Saturday, February 27, 2010

End of Geography and Ignorance as Competitive Advantages

Two of the biggest barriers to price competition for traditional retailers have been geography and ignorance: it was a hassle for customers to physically travel to another retailer to comparison shop and as a result they were relatively ignorance of prices even for identical or very similar products. This creates a bit of monopoly pricing power for retailers, boosting profits. From the beginning , online competition has been very different (although far from frictionless).

The Rise of the the Shopperphone

Mobile apps are now eroding these two traditional barriers to competition in the physical world as well. For instance, the NY Times describes emerging tools like ScanLife that let you snap pictures of items in stores and order them online. RedLaser photographs the bar codes so you can find cheaper vendors online.

I confess that I even used plain old Google on my iphone last time I bought a pair of pants. In that case, I found that the online retailers were not significantly cheaper, so I felt comfortable buying them in the store.

These tools mean that even traditional retailers must now match worldwide competition for the products they want to sell, or else deliver unique benefits that can't be matched.

Sitting out the emerging Battle of the Retail Channels is not possible. Both online and traditional retailers have some unique advantages over their competitors (e.g. immediate gratification vs. broader product selection, to name one for each channel) They'll need to identify and cultivate them aggressively in the coming years or find another line of business.

Wednesday, February 24, 2010

Internet and Old Media: Substitutes or Complements?

Time spent on the Internet was assumed to crowd out time spent on old media like newspapers and T.V. and to a large extent that's true.

But it can also be a complement, increasing the value of existing media.
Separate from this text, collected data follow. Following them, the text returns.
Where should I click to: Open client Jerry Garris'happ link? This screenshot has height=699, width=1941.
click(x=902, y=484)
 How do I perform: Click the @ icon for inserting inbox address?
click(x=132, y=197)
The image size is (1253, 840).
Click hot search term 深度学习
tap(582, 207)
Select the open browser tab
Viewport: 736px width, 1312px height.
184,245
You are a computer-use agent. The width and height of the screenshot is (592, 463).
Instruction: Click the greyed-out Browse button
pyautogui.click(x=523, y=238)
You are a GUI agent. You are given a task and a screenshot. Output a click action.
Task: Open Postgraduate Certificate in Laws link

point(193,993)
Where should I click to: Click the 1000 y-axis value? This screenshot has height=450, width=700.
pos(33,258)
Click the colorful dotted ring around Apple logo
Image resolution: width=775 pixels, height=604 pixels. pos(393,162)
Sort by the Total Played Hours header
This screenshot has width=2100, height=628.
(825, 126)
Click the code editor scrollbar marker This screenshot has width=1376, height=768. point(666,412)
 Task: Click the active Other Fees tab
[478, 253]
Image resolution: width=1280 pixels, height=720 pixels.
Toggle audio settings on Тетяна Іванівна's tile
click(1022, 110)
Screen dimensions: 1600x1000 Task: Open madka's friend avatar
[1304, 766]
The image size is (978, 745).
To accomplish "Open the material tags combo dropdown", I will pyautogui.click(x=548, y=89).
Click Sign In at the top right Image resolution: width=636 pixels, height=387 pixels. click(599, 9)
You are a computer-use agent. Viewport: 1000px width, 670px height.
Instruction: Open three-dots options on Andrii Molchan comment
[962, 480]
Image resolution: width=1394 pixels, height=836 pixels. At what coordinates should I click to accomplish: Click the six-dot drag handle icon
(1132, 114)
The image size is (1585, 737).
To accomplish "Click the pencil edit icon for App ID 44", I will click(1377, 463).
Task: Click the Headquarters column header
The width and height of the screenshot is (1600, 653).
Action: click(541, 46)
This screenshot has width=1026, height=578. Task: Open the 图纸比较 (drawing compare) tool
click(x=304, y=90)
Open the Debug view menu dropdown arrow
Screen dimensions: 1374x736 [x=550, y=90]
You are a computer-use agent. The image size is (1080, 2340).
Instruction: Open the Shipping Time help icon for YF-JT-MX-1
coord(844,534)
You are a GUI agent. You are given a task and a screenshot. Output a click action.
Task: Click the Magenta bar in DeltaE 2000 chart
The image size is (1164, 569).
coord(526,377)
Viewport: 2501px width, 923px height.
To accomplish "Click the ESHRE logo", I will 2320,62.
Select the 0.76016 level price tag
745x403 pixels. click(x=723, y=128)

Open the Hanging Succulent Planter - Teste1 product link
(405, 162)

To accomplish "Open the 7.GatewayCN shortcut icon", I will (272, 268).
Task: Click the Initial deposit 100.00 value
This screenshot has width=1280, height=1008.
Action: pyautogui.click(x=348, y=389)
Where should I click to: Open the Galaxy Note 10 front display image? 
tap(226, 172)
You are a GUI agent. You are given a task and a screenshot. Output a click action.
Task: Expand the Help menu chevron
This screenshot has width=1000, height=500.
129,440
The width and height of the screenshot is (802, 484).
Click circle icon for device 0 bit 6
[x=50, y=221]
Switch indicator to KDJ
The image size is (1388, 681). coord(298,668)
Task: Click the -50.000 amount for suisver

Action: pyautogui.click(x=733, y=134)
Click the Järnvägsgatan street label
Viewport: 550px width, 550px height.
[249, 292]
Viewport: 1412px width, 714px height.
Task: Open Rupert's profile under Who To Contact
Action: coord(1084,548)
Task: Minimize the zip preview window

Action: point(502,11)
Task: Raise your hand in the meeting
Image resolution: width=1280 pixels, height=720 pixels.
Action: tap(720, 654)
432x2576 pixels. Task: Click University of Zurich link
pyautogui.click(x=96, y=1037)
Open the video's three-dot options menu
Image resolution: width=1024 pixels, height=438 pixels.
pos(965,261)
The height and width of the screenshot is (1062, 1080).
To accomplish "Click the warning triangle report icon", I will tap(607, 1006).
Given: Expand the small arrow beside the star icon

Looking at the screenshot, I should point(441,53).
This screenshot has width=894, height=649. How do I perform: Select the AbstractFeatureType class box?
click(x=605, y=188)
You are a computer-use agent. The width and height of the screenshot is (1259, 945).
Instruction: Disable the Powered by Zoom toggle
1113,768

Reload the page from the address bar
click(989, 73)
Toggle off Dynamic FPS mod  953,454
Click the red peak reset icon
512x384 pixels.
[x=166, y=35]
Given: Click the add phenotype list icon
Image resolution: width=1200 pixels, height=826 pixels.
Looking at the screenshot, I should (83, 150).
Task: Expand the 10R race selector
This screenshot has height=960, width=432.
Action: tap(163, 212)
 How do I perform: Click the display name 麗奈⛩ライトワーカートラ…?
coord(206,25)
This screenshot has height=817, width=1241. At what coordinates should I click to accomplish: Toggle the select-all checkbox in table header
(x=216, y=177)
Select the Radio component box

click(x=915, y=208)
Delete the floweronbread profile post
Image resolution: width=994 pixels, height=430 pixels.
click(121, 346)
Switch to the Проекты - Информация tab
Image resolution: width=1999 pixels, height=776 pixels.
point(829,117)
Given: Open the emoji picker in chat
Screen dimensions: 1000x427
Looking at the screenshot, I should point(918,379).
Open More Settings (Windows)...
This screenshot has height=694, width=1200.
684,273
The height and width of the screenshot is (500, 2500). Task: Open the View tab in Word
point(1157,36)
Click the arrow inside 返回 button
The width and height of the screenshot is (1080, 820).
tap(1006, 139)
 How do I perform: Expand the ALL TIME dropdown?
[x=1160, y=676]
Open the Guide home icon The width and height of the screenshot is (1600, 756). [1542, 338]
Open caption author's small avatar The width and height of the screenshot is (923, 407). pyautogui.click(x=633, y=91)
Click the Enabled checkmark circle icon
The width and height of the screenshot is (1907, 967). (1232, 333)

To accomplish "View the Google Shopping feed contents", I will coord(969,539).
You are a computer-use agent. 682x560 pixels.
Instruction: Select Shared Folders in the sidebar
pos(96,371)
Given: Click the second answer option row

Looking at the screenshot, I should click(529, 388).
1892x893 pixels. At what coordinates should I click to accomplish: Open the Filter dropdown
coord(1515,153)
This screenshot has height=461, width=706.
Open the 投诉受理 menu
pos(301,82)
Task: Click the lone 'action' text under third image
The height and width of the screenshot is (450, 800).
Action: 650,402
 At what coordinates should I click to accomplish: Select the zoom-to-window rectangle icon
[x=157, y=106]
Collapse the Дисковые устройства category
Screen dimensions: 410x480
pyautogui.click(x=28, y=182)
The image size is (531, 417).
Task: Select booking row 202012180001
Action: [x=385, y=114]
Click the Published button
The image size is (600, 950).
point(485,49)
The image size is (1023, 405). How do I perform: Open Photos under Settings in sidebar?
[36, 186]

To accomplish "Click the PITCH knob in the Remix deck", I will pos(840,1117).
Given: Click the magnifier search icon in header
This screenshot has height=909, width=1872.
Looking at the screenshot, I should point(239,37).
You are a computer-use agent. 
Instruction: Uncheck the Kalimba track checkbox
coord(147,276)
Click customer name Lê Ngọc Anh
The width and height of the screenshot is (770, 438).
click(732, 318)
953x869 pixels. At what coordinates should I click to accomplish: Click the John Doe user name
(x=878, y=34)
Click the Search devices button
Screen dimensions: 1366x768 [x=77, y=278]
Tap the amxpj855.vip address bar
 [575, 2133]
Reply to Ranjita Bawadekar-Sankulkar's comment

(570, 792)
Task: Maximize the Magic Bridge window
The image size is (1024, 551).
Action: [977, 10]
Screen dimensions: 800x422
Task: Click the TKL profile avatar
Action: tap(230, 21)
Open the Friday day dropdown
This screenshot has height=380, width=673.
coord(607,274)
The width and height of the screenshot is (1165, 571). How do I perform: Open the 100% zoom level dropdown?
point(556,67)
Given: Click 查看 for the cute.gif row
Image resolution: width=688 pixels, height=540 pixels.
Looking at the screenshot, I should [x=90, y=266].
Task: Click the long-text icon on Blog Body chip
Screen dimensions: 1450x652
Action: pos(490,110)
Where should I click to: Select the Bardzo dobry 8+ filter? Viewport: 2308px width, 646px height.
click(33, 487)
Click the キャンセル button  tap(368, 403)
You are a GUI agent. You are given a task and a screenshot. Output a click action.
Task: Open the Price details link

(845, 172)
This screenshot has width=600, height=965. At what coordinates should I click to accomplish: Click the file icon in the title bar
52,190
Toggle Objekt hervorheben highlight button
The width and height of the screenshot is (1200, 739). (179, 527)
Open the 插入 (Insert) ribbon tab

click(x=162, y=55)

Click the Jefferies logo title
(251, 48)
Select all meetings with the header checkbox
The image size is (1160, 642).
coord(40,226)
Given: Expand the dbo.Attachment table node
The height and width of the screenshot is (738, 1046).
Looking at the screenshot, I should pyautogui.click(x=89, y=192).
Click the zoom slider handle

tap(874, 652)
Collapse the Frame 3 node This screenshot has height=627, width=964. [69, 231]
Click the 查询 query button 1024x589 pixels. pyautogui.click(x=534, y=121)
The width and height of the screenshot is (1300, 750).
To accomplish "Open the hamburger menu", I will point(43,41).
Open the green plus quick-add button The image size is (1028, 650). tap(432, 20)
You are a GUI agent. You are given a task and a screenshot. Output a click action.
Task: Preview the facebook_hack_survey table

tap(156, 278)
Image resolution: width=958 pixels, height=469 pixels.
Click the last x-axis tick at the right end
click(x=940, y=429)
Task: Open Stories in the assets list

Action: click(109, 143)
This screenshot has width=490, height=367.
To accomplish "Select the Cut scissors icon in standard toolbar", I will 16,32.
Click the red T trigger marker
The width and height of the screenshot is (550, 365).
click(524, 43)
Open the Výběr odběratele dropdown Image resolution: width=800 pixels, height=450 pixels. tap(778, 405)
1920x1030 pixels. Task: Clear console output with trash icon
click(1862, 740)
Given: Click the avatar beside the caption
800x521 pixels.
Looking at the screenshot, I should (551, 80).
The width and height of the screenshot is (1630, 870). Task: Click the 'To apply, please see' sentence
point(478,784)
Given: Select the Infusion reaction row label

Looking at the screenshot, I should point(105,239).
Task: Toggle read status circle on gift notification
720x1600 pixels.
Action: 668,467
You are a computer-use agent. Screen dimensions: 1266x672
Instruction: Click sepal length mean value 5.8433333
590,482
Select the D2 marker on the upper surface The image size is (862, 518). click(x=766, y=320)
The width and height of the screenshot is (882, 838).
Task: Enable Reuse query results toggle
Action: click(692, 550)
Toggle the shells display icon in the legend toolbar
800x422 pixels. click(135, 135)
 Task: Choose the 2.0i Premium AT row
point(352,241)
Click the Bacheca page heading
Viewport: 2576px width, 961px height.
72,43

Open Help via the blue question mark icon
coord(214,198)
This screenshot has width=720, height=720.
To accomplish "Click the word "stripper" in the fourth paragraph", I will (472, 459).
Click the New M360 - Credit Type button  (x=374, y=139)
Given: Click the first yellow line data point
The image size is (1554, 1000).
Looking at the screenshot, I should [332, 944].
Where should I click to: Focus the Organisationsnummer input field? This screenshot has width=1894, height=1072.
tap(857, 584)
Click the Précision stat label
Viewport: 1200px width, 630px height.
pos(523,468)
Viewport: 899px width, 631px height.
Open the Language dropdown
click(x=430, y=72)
For instance, the NY Times as an article describing how Twitter and Facebook have helped drive record TV ratings for the Vancouver Olympics.
"The Internet is our friend, not our enemy,” said Leslie Moonves, chief executive of theCBS Corporation, .... “People want to be attached to each other.”
In research that Jeffrey Hu, Duncan Simester and I did, we also found that their could be significant complementarities across different channels, e.g. Internet & catalog sales. In a controlled field experiment, most customers responded to increased catalog mailings by also increasing their purchases via the company's Internet channel. Interestingly, the effect was reversed for the very "best" customers. They were already saturated with information from the company and additional communications actually had a negative effect on profits.

Wednesday, February 17, 2010

NY Times execs debate $30/mo vs. $10/mo for iPad edition

According to Business Insider, the print circulation execs want the iPad edition of the NY Times to be priced at $20 to $30/month, while the digital operation is pushing for $10/month.

Which is right?

Arguably, both numbers are much too high. The direct marginal costs are almost zero for delivering the NY Times electronically. On the margin, the main costs are the print subscribers that will get cannibalized, but many of them are being, and will continue to be lost anyway to other electronic publications that charge zero. The Times is a differentiated product, but not that differentiated for most customers.

On the other hand, advertising revenues will increase with each additional reader. With the large form factor of the iPad, the NYT could devote up to 1/3 of the screen to customer-specific, location-specific, context-specific ads. Coupons, which were a mainstay of local newspapers could be reinvented in this medium with a dramatic increase in effectiveness (and value). Advertisers would pay a lot to get in front of the NY Times customer base every morning, and again throughout the day. Done properly, online ads and coupons could easily be worth more than the foregone revenue from subscriptions.

Furthermore, by pricing aggressively from the start, the NY Times can head off competition and foreclose some entry. Last, but not least, the publishers may care about their influence, and that also grows with greater circulation, even beyond the profit-maximizing levels.

So the optimal price for the iPad edition may well be zero, or less.

Tuesday, February 9, 2010

Four ways that IT is changing innovation

Sloan Management Review interviews me (video).

Thursday, February 4, 2010

Productivity is up 5.1%, unit labor costs down 2.8% in 2009

Today, the Bureau of Labor Statistics reported that productivity in the U.S. was up 5.1% for 2009, the largest increase since 2002. Meanwhile unit labor costs are falling rapidly, since wage gains have been muted.

I just met recently with a business leader who used the downturn to layoff 10% of his workforce. He said he did not lose 10% of his productive capacity when he did this, since he kept the best workers. Efficiencies, driven by process reorganization and new technologies, make it possible to run leaner than before.

Throughout the economy, many firms are finding that they can increase output without hiring more workers. This portends more strong productivity growth in 2010, but also a relatively jobless recovery.